■ **AIM OF THE TASK**:
For this listing, the lines between the one holding "Task: Click the Core Speed value field" and the one holding "The image size is (337, 331).", inclusive, must be set down exactly.

■ **EXTRACTED DATA**:
::::::::
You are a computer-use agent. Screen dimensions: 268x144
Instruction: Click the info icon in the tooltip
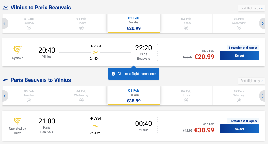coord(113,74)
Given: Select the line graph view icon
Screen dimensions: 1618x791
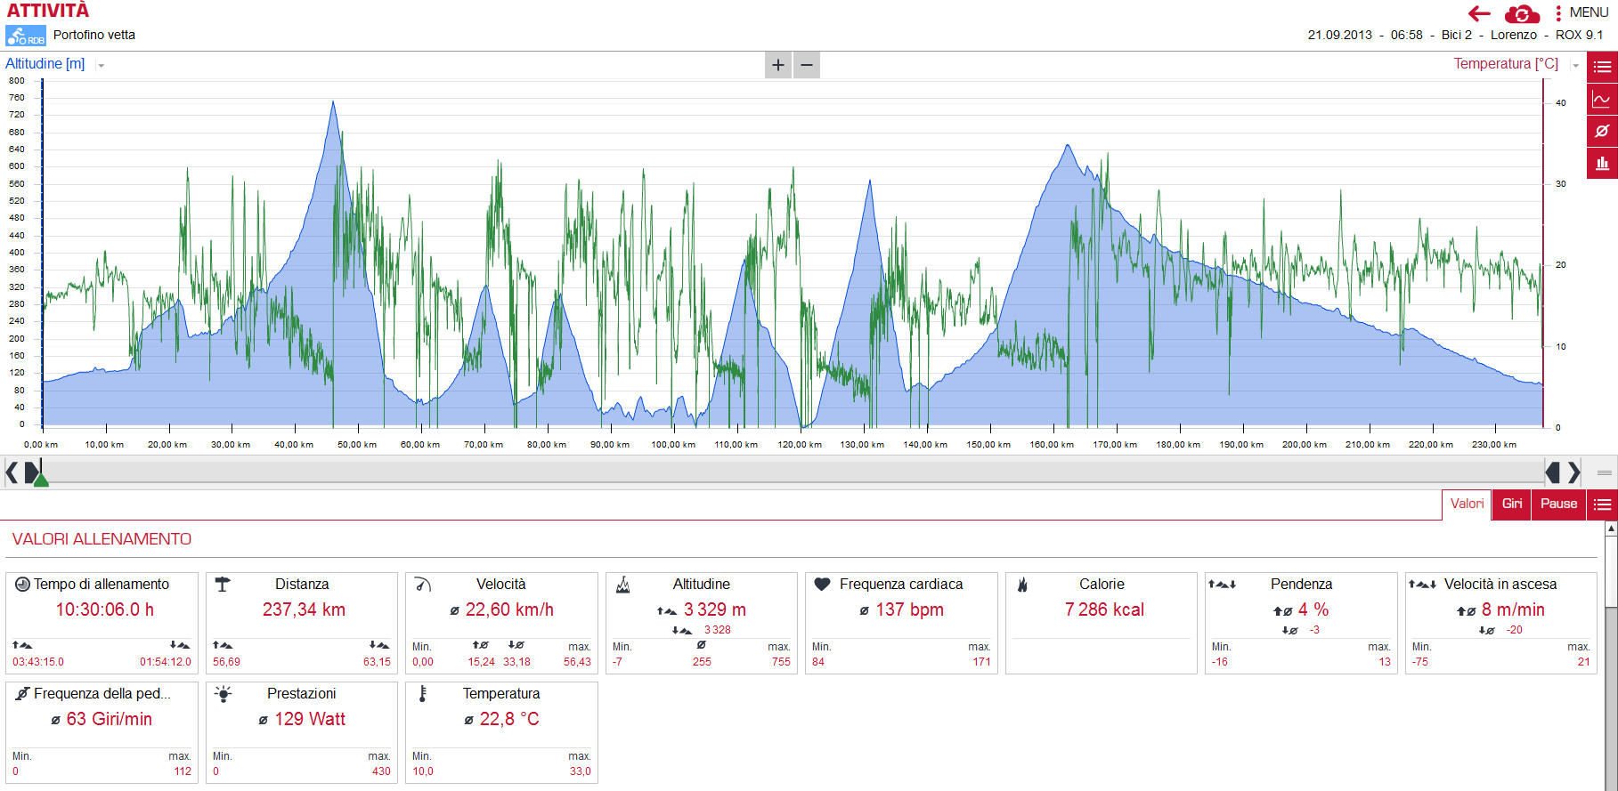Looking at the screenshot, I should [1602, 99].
::::::::
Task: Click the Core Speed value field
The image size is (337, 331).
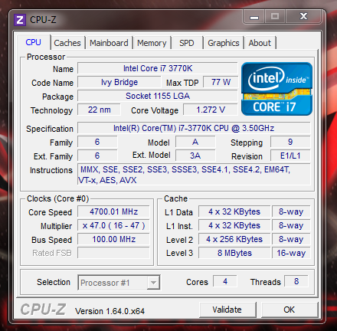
::::::::
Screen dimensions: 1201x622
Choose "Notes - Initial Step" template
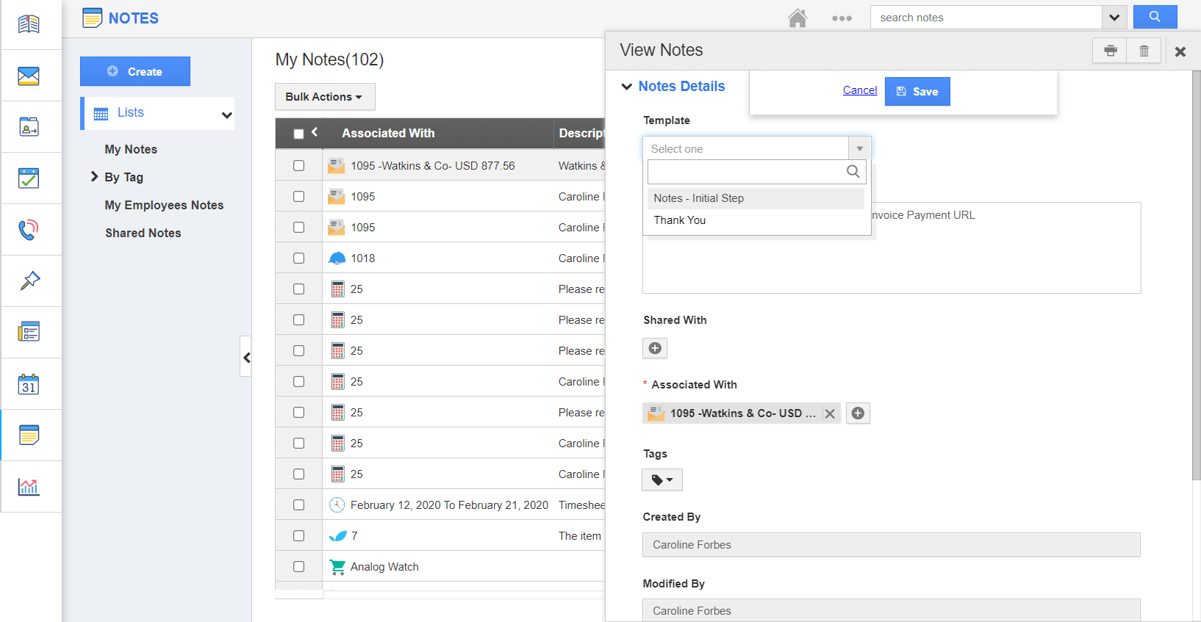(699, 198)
::::::::
■ **RESPONSE AREA**:
Task: Click the Core Speed value field
The image size is (337, 331).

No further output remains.